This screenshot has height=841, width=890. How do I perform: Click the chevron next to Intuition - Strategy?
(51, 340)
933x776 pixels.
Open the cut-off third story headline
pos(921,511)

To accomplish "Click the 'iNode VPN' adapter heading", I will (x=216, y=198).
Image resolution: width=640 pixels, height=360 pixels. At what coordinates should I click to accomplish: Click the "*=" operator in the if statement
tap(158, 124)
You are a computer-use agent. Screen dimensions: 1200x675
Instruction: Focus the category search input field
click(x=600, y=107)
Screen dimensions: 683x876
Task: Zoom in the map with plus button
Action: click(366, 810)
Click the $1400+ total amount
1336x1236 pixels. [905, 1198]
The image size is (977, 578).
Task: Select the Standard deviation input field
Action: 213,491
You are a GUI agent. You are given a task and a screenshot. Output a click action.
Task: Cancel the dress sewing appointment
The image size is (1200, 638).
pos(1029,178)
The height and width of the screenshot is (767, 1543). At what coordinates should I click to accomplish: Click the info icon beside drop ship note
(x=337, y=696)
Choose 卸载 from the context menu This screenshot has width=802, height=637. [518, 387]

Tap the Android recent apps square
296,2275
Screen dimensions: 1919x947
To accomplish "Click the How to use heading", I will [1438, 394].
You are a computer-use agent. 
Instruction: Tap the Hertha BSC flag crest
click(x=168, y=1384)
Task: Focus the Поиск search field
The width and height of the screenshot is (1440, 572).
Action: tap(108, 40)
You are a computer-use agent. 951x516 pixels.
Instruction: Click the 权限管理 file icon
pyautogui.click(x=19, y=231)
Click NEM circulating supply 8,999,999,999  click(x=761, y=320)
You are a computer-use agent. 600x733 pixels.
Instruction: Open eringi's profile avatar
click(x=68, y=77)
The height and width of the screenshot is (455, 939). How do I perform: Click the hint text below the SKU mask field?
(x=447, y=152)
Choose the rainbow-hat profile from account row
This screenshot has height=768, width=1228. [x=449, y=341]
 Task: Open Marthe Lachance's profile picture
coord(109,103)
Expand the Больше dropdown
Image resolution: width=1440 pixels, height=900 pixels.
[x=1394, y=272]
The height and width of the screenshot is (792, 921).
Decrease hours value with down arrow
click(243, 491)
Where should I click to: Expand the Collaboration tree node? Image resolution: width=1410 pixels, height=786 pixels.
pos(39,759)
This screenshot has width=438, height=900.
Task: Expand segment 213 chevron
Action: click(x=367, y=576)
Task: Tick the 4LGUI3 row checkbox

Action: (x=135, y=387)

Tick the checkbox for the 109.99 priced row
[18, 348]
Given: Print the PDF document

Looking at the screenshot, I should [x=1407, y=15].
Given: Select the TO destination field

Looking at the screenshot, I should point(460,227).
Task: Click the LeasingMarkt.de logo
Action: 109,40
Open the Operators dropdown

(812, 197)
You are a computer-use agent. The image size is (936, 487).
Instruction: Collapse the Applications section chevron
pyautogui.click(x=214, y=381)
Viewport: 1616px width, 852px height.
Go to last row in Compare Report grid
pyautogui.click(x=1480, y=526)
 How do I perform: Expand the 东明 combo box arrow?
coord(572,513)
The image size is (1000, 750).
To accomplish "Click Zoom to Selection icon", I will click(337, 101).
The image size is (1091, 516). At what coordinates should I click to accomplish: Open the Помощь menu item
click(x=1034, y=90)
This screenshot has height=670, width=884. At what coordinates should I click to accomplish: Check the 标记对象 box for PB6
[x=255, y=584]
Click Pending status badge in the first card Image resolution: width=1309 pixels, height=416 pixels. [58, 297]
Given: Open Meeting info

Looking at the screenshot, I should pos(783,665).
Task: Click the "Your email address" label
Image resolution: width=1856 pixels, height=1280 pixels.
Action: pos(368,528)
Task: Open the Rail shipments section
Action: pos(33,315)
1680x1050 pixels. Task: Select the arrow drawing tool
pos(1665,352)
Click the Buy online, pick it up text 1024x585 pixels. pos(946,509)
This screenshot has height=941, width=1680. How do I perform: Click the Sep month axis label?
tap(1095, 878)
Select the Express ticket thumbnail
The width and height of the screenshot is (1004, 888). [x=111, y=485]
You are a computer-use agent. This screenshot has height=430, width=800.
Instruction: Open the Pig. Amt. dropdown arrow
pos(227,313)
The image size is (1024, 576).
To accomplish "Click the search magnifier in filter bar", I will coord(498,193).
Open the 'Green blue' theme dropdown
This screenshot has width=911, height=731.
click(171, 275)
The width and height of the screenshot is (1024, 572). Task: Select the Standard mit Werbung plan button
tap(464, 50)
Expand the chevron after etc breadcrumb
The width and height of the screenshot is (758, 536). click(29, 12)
--------
> _What to do_: Each line above must be output exactly as it stands.

> _Solution below_:
This screenshot has height=841, width=890. How do I perform: Click the chevron next to Intuition - Strategy?
(51, 340)
933x776 pixels.
Open the cut-off third story headline
pos(921,511)

To accomplish "Click the 'iNode VPN' adapter heading", I will (x=216, y=198).
Image resolution: width=640 pixels, height=360 pixels. At what coordinates should I click to accomplish: Click the "*=" operator in the if statement
tap(158, 124)
You are a computer-use agent. Screen dimensions: 1200x675
Instruction: Focus the category search input field
click(x=600, y=107)
Screen dimensions: 683x876
Task: Zoom in the map with plus button
Action: click(366, 810)
Click the $1400+ total amount
1336x1236 pixels. [905, 1198]
The image size is (977, 578).
Task: Select the Standard deviation input field
Action: 213,491
You are a GUI agent. You are given a task and a screenshot. Output a click action.
Task: Cancel the dress sewing appointment
The image size is (1200, 638).
pos(1029,178)
The height and width of the screenshot is (767, 1543). At what coordinates should I click to accomplish: Click the info icon beside drop ship note
(x=337, y=696)
Choose 卸载 from the context menu This screenshot has width=802, height=637. [518, 387]

Tap the Android recent apps square
296,2275
Screen dimensions: 1919x947
To accomplish "Click the How to use heading", I will [1438, 394].
You are a computer-use agent. 
Instruction: Tap the Hertha BSC flag crest
click(x=168, y=1384)
Task: Focus the Поиск search field
The width and height of the screenshot is (1440, 572).
Action: tap(108, 40)
You are a computer-use agent. 951x516 pixels.
Instruction: Click the 权限管理 file icon
pyautogui.click(x=19, y=231)
Click NEM circulating supply 8,999,999,999  click(x=761, y=320)
You are a computer-use agent. 600x733 pixels.
Instruction: Open eringi's profile avatar
click(x=68, y=77)
The height and width of the screenshot is (455, 939). How do I perform: Click the hint text below the SKU mask field?
(x=447, y=152)
Choose the rainbow-hat profile from account row
This screenshot has height=768, width=1228. [x=449, y=341]
 Task: Open Marthe Lachance's profile picture
coord(109,103)
Expand the Больше dropdown
Image resolution: width=1440 pixels, height=900 pixels.
[x=1394, y=272]
The height and width of the screenshot is (792, 921).
Decrease hours value with down arrow
click(243, 491)
Where should I click to: Expand the Collaboration tree node? Image resolution: width=1410 pixels, height=786 pixels.
pos(39,759)
This screenshot has width=438, height=900.
Task: Expand segment 213 chevron
Action: click(x=367, y=576)
Task: Tick the 4LGUI3 row checkbox

Action: (x=135, y=387)

Tick the checkbox for the 109.99 priced row
[18, 348]
Given: Print the PDF document

Looking at the screenshot, I should [x=1407, y=15].
Given: Select the TO destination field

Looking at the screenshot, I should point(460,227).
Task: Click the LeasingMarkt.de logo
Action: 109,40
Open the Operators dropdown

(812, 197)
You are a computer-use agent. The image size is (936, 487).
Instruction: Collapse the Applications section chevron
pyautogui.click(x=214, y=381)
Viewport: 1616px width, 852px height.
Go to last row in Compare Report grid
pyautogui.click(x=1480, y=526)
 How do I perform: Expand the 东明 combo box arrow?
coord(572,513)
The image size is (1000, 750).
To accomplish "Click Zoom to Selection icon", I will click(337, 101).
The image size is (1091, 516). At what coordinates should I click to accomplish: Open the Помощь menu item
click(x=1034, y=90)
This screenshot has height=670, width=884. At what coordinates should I click to accomplish: Check the 标记对象 box for PB6
[x=255, y=584]
Click Pending status badge in the first card Image resolution: width=1309 pixels, height=416 pixels. [58, 297]
Given: Open Meeting info

Looking at the screenshot, I should pos(783,665).
Task: Click the "Your email address" label
Image resolution: width=1856 pixels, height=1280 pixels.
Action: pos(368,528)
Task: Open the Rail shipments section
Action: pos(33,315)
1680x1050 pixels. Task: Select the arrow drawing tool
pos(1665,352)
Click the Buy online, pick it up text 1024x585 pixels. pos(946,509)
This screenshot has height=941, width=1680. How do I perform: Click the Sep month axis label?
tap(1095, 878)
Select the Express ticket thumbnail
The width and height of the screenshot is (1004, 888). [x=111, y=485]
You are a computer-use agent. This screenshot has height=430, width=800.
Instruction: Open the Pig. Amt. dropdown arrow
pos(227,313)
The image size is (1024, 576).
To accomplish "Click the search magnifier in filter bar", I will coord(498,193).
Open the 'Green blue' theme dropdown
This screenshot has width=911, height=731.
click(171, 275)
The width and height of the screenshot is (1024, 572). Task: Select the Standard mit Werbung plan button
tap(464, 50)
Expand the chevron after etc breadcrumb
The width and height of the screenshot is (758, 536). click(29, 12)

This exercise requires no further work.